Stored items
********************
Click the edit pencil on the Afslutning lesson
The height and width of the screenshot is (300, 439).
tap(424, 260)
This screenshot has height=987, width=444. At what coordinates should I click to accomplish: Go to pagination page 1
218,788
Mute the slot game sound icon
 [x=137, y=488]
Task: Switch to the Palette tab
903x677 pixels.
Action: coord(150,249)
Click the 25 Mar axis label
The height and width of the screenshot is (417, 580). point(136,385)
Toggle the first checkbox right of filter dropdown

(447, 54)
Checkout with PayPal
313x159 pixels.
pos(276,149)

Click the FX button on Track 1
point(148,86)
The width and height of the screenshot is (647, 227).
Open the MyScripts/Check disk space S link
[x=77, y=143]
********************
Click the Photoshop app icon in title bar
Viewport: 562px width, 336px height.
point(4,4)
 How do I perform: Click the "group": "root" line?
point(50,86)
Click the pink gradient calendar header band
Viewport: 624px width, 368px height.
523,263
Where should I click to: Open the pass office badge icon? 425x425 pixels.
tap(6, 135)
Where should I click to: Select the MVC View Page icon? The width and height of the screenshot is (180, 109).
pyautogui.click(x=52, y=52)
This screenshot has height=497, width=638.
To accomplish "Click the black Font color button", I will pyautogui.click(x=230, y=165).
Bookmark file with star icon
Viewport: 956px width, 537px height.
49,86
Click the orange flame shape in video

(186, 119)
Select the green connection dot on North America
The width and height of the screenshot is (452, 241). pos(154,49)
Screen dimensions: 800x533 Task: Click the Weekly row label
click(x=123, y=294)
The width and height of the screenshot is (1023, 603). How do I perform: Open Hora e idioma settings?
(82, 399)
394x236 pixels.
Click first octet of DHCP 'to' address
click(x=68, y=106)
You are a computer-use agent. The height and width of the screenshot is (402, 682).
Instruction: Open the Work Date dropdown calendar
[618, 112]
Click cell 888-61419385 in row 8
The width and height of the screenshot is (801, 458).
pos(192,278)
********************
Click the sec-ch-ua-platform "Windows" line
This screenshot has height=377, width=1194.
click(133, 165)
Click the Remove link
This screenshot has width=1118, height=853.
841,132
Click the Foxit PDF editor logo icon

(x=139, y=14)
********************
Work to be completed: Set down exactly the lines of the data above, beginning with the line that has "The width and height of the screenshot is (1023, 603)." and ending with the line that has "You are a computer-use", and no others.

Answer box:
The width and height of the screenshot is (1023, 603). How do I perform: Open Hora e idioma settings?
(82, 399)
394x236 pixels.
Click first octet of DHCP 'to' address
click(x=68, y=106)
You are a computer-use agent. The height and width of the screenshot is (402, 682).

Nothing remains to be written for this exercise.